Exercise: Present the rows below as a numbered list, leaving out any blank lines.

Entries start

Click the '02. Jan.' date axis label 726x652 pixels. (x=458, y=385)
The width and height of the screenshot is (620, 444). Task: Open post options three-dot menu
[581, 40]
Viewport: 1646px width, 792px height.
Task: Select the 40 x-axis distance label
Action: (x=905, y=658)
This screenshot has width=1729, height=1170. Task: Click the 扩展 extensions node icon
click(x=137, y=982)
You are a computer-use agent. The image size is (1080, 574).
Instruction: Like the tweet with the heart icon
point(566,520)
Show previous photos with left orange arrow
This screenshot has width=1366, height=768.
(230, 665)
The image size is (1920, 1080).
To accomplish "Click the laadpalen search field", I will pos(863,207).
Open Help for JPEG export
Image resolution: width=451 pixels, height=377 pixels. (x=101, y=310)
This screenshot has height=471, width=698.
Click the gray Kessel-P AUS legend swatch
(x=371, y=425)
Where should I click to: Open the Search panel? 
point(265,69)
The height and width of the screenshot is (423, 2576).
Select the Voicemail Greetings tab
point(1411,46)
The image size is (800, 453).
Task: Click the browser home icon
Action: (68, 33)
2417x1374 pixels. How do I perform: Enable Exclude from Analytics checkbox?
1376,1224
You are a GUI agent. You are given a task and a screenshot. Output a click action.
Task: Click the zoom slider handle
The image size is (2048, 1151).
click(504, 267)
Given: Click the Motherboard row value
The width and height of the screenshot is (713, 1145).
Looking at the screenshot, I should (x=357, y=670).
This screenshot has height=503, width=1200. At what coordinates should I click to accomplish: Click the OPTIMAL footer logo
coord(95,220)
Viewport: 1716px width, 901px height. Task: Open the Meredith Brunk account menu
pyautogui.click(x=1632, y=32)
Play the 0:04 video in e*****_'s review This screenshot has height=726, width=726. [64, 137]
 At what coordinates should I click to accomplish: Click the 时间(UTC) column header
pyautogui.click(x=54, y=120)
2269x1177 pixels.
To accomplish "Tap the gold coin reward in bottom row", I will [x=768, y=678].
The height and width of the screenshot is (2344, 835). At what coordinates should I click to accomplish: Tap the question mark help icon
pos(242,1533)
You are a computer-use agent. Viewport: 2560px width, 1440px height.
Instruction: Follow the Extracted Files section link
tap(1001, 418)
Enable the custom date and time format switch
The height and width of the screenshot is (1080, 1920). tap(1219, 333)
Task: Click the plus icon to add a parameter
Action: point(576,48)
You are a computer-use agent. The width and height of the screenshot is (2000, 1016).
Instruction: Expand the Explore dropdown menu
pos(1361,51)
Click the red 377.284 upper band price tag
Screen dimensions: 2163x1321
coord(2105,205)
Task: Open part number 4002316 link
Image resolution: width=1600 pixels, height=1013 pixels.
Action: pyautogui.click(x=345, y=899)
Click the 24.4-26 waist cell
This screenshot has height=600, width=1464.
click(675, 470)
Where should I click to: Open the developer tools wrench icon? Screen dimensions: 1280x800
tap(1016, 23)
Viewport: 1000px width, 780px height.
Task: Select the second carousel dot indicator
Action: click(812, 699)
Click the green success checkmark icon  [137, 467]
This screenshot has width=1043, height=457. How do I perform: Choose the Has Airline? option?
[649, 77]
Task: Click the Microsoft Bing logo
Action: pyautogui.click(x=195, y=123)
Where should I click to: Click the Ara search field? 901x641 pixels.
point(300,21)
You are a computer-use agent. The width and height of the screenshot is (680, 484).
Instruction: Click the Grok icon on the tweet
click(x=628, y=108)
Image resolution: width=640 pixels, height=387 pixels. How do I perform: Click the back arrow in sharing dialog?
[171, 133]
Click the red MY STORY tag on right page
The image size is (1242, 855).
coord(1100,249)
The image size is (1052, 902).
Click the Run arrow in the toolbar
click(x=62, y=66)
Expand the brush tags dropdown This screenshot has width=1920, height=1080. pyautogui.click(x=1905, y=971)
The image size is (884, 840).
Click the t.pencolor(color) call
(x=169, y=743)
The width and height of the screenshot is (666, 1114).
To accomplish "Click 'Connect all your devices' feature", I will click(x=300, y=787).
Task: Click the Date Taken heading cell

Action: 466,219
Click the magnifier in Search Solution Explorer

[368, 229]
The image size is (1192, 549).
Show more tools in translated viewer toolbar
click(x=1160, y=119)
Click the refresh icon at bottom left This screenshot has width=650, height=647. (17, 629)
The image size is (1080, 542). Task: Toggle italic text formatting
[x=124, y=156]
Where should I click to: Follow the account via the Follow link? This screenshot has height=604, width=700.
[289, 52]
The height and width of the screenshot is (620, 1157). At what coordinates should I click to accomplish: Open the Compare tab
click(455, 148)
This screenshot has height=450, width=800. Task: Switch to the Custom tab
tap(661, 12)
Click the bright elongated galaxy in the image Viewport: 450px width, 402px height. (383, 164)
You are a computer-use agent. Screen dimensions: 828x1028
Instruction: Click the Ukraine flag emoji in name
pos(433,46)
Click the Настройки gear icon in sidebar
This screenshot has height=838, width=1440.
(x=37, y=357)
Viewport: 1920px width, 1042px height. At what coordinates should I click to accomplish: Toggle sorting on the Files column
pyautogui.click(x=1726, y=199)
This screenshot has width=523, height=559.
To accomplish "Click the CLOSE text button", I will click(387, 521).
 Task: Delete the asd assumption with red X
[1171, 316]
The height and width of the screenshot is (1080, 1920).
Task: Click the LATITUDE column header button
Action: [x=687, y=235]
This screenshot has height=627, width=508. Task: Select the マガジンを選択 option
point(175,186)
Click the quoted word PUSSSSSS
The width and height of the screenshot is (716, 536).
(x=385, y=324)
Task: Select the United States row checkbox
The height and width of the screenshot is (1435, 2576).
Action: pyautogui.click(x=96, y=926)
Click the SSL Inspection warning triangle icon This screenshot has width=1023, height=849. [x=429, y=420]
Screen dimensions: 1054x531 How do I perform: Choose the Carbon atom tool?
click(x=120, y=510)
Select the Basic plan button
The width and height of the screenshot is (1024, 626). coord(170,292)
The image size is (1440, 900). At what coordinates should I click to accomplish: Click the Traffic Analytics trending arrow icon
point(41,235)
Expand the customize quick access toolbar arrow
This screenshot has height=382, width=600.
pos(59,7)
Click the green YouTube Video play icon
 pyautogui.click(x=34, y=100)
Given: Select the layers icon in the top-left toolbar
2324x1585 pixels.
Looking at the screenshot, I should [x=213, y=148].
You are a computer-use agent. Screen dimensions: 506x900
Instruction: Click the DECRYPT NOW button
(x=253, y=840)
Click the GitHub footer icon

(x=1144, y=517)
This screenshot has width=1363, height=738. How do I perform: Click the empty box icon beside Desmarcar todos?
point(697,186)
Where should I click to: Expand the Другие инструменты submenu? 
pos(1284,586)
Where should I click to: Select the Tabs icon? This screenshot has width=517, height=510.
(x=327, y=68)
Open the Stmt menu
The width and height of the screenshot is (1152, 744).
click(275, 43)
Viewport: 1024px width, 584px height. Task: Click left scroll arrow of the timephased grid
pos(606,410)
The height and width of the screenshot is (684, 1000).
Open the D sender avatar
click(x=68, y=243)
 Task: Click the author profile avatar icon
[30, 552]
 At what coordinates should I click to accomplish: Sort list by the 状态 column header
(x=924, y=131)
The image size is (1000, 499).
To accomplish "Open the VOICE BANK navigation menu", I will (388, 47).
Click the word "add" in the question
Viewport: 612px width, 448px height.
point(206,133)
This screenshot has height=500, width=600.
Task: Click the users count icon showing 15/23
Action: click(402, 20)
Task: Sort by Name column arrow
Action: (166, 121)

Entries end

Full solution:
1. Click the '02. Jan.' date axis label 726x652 pixels. (x=458, y=385)
2. The width and height of the screenshot is (620, 444). Task: Open post options three-dot menu
3. [581, 40]
4. Viewport: 1646px width, 792px height.
5. Task: Select the 40 x-axis distance label
6. Action: (x=905, y=658)
7. This screenshot has width=1729, height=1170. Task: Click the 扩展 extensions node icon
8. click(x=137, y=982)
9. You are a computer-use agent. The image size is (1080, 574).
10. Instruction: Like the tweet with the heart icon
11. point(566,520)
12. Show previous photos with left orange arrow
13. This screenshot has width=1366, height=768.
14. (230, 665)
15. The image size is (1920, 1080).
16. To accomplish "Click the laadpalen search field", I will pos(863,207).
17. Open Help for JPEG export
18. Image resolution: width=451 pixels, height=377 pixels. (x=101, y=310)
19. This screenshot has height=471, width=698.
20. Click the gray Kessel-P AUS legend swatch
21. (x=371, y=425)
22. Where should I click to: Open the Search panel? 
23. point(265,69)
24. The height and width of the screenshot is (423, 2576).
25. Select the Voicemail Greetings tab
26. point(1411,46)
27. The image size is (800, 453).
28. Task: Click the browser home icon
29. Action: (68, 33)
30. 2417x1374 pixels. How do I perform: Enable Exclude from Analytics checkbox?
31. 1376,1224
32. You are a GUI agent. You are given a task and a screenshot. Output a click action.
33. Task: Click the zoom slider handle
34. The image size is (2048, 1151).
35. click(504, 267)
36. Given: Click the Motherboard row value
37. The width and height of the screenshot is (713, 1145).
38. Looking at the screenshot, I should (x=357, y=670).
39. This screenshot has height=503, width=1200. At what coordinates should I click to accomplish: Click the OPTIMAL footer logo
40. coord(95,220)
41. Viewport: 1716px width, 901px height. Task: Open the Meredith Brunk account menu
42. pyautogui.click(x=1632, y=32)
43. Play the 0:04 video in e*****_'s review This screenshot has height=726, width=726. [64, 137]
44.  At what coordinates should I click to accomplish: Click the 时间(UTC) column header
45. pyautogui.click(x=54, y=120)
46. 2269x1177 pixels.
47. To accomplish "Tap the gold coin reward in bottom row", I will [x=768, y=678].
48. The height and width of the screenshot is (2344, 835). At what coordinates should I click to accomplish: Tap the question mark help icon
49. pos(242,1533)
50. You are a computer-use agent. Viewport: 2560px width, 1440px height.
51. Instruction: Follow the Extracted Files section link
52. tap(1001, 418)
53. Enable the custom date and time format switch
54. The height and width of the screenshot is (1080, 1920). tap(1219, 333)
55. Task: Click the plus icon to add a parameter
56. Action: point(576,48)
57. You are a computer-use agent. The width and height of the screenshot is (2000, 1016).
58. Instruction: Expand the Explore dropdown menu
59. pos(1361,51)
60. Click the red 377.284 upper band price tag
61. Screen dimensions: 2163x1321
62. coord(2105,205)
63. Task: Open part number 4002316 link
64. Image resolution: width=1600 pixels, height=1013 pixels.
65. Action: pyautogui.click(x=345, y=899)
66. Click the 24.4-26 waist cell
67. This screenshot has height=600, width=1464.
68. click(675, 470)
69. Where should I click to: Open the developer tools wrench icon? Screen dimensions: 1280x800
70. tap(1016, 23)
71. Viewport: 1000px width, 780px height.
72. Task: Select the second carousel dot indicator
73. Action: click(812, 699)
74. Click the green success checkmark icon  [137, 467]
75. This screenshot has width=1043, height=457. How do I perform: Choose the Has Airline? option?
76. [649, 77]
77. Task: Click the Microsoft Bing logo
78. Action: pyautogui.click(x=195, y=123)
79. Where should I click to: Click the Ara search field? 901x641 pixels.
80. point(300,21)
81. You are a computer-use agent. The width and height of the screenshot is (680, 484).
82. Instruction: Click the Grok icon on the tweet
83. click(x=628, y=108)
84. Image resolution: width=640 pixels, height=387 pixels. How do I perform: Click the back arrow in sharing dialog?
85. [171, 133]
86. Click the red MY STORY tag on right page
87. The image size is (1242, 855).
88. coord(1100,249)
89. The image size is (1052, 902).
90. Click the Run arrow in the toolbar
91. click(x=62, y=66)
92. Expand the brush tags dropdown This screenshot has width=1920, height=1080. pyautogui.click(x=1905, y=971)
93. The image size is (884, 840).
94. Click the t.pencolor(color) call
95. (x=169, y=743)
96. The width and height of the screenshot is (666, 1114).
97. To accomplish "Click 'Connect all your devices' feature", I will click(x=300, y=787).
98. Task: Click the Date Taken heading cell
99. Action: 466,219
100. Click the magnifier in Search Solution Explorer
101. [368, 229]
102. The image size is (1192, 549).
103. Show more tools in translated viewer toolbar
104. click(x=1160, y=119)
105. Click the refresh icon at bottom left This screenshot has width=650, height=647. (17, 629)
106. The image size is (1080, 542). Task: Toggle italic text formatting
107. [x=124, y=156]
108. Where should I click to: Follow the account via the Follow link? This screenshot has height=604, width=700.
109. [289, 52]
110. The height and width of the screenshot is (620, 1157). At what coordinates should I click to accomplish: Open the Compare tab
111. click(455, 148)
112. This screenshot has height=450, width=800. Task: Switch to the Custom tab
113. tap(661, 12)
114. Click the bright elongated galaxy in the image Viewport: 450px width, 402px height. (383, 164)
115. You are a computer-use agent. Screen dimensions: 828x1028
116. Instruction: Click the Ukraine flag emoji in name
117. pos(433,46)
118. Click the Настройки gear icon in sidebar
119. This screenshot has height=838, width=1440.
120. (x=37, y=357)
121. Viewport: 1920px width, 1042px height. At what coordinates should I click to accomplish: Toggle sorting on the Files column
122. pyautogui.click(x=1726, y=199)
123. This screenshot has width=523, height=559.
124. To accomplish "Click the CLOSE text button", I will click(387, 521).
125.  Task: Delete the asd assumption with red X
126. [1171, 316]
127. The height and width of the screenshot is (1080, 1920).
128. Task: Click the LATITUDE column header button
129. Action: [x=687, y=235]
130. This screenshot has height=627, width=508. Task: Select the マガジンを選択 option
131. point(175,186)
132. Click the quoted word PUSSSSSS
133. The width and height of the screenshot is (716, 536).
134. (x=385, y=324)
135. Task: Select the United States row checkbox
136. The height and width of the screenshot is (1435, 2576).
137. Action: pyautogui.click(x=96, y=926)
138. Click the SSL Inspection warning triangle icon This screenshot has width=1023, height=849. [x=429, y=420]
139. Screen dimensions: 1054x531 How do I perform: Choose the Carbon atom tool?
140. click(x=120, y=510)
141. Select the Basic plan button
142. The width and height of the screenshot is (1024, 626). coord(170,292)
143. The image size is (1440, 900). At what coordinates should I click to accomplish: Click the Traffic Analytics trending arrow icon
144. point(41,235)
145. Expand the customize quick access toolbar arrow
146. This screenshot has height=382, width=600.
147. pos(59,7)
148. Click the green YouTube Video play icon
149.  pyautogui.click(x=34, y=100)
150. Given: Select the layers icon in the top-left toolbar
151. 2324x1585 pixels.
152. Looking at the screenshot, I should [x=213, y=148].
153. You are a computer-use agent. Screen dimensions: 506x900
154. Instruction: Click the DECRYPT NOW button
155. (x=253, y=840)
156. Click the GitHub footer icon
157. (x=1144, y=517)
158. This screenshot has width=1363, height=738. How do I perform: Click the empty box icon beside Desmarcar todos?
159. point(697,186)
160. Where should I click to: Expand the Другие инструменты submenu? 
161. pos(1284,586)
162. Where should I click to: Select the Tabs icon? This screenshot has width=517, height=510.
163. (x=327, y=68)
164. Open the Stmt menu
165. The width and height of the screenshot is (1152, 744).
166. click(275, 43)
167. Viewport: 1024px width, 584px height. Task: Click left scroll arrow of the timephased grid
168. pos(606,410)
169. The height and width of the screenshot is (684, 1000).
170. Open the D sender avatar
171. click(x=68, y=243)
172.  Task: Click the author profile avatar icon
173. [30, 552]
174.  At what coordinates should I click to accomplish: Sort list by the 状态 column header
175. (x=924, y=131)
176. The image size is (1000, 499).
177. To accomplish "Open the VOICE BANK navigation menu", I will (388, 47).
178. Click the word "add" in the question
179. Viewport: 612px width, 448px height.
180. point(206,133)
181. This screenshot has height=500, width=600.
182. Task: Click the users count icon showing 15/23
183. Action: click(402, 20)
184. Task: Sort by Name column arrow
185. Action: (166, 121)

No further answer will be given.